In the Antutu benchmark, which tests memory, CPU speed and graphics, the S3 racked up an impressive 12,112 points, beating the One X, which scored 10,827 in the same test.

A similar benchmark, Quadrant, awarded the Galaxy S3 with 5,289 points, again beating the One X, which mustered a score of 4,904. The HTC One X ran GL Benchmark's Standard Egypt test at a rate of 52 frames per second, but was once more bested by the Galaxy S3, which ran the same test at 59fps -- the same score managed by the frighteningly powerful new iPad.

The 4.8-inch Galaxy S3 even beat Apple's frighteningly powerful new tablet in one of our browser tests. When we ran the SunSpider JavaScript benchmark (in which lower scores are better), the S3 scored 1,498.9ms, while the new iPad and iPad 2 took slightly longer with scores of 1,890.9 and 1,884.6 respectively. The S3's result also aces the iPhone 4S, which scored 2,181.6ms.

HTC clawed back one victory -- sort of. In the Vellamo browser test the S3's score of 2,077 wasn't as high as the app's database score for the HTC One XL, a phone that's not out in the UK yet.

Despite the HTC One X also offering a quad-core chip and a slightly higher clock speed, our tests show that it's not quite as powerful as the Galaxy S3. That could be down to the S3's Exynos 4 Quad chip being made by Samsung itself, while the Tegra 3 processor in the One X is built by Nvidia.

Number crunching aside, my expert colleague Natasha reckons the Galaxy S3 feels slicker to use than HTC's offering, with no lag or stutter as you cruise around the phone's Ice Cream Sandwich-flavoured interface.

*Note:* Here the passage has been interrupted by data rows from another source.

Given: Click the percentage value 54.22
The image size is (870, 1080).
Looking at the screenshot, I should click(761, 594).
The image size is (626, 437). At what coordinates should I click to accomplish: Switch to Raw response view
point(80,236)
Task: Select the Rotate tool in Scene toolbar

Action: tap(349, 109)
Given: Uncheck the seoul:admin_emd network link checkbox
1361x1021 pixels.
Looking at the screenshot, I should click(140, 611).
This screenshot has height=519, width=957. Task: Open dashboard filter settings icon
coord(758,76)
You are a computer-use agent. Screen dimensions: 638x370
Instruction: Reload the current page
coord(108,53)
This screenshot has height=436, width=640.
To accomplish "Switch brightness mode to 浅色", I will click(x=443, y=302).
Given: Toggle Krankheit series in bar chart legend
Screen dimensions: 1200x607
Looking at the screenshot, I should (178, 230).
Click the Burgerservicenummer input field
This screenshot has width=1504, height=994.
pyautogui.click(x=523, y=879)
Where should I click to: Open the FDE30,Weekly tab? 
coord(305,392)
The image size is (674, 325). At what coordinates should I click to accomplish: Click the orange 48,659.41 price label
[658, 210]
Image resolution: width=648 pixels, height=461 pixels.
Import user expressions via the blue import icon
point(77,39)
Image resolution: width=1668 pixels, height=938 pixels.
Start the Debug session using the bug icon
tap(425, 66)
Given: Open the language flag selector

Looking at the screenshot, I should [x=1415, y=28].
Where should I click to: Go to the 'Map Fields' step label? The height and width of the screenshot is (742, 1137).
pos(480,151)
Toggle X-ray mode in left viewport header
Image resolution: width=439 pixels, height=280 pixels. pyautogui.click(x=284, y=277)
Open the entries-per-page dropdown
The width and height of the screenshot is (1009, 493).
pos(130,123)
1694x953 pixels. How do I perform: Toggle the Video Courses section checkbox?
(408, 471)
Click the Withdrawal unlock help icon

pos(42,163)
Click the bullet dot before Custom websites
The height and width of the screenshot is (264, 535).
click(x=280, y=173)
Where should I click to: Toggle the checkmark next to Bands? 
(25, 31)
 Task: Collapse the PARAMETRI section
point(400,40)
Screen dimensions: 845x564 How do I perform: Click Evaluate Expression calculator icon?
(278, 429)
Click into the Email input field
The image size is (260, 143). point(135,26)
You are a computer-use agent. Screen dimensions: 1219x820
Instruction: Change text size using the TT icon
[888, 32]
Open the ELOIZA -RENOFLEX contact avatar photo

It's worth noting that while it's pipped to the post by the S3 in performance stakes, the One X is still a very powerful smart phone. For more on the One X's performance click here, and for more on the Galaxy S3, including test shots from the phone's 8-megapixel camera, observe our in-depth review.

Are you planning on buying the S3? If you own the One X, what do you think of its performance? Sound off in the comments or on our Facebook wall.

Watch this: Samsung Galaxy S3

Update: The One X didn't fare too well in our battery test either. We fully charged the batteries on our S3 and One X and set them streaming the same video over Wi-Fi, with their huge screens at maximum brightness. After more than three hours, the S3 dropped to 68 per cent and the One X to 31 per cent.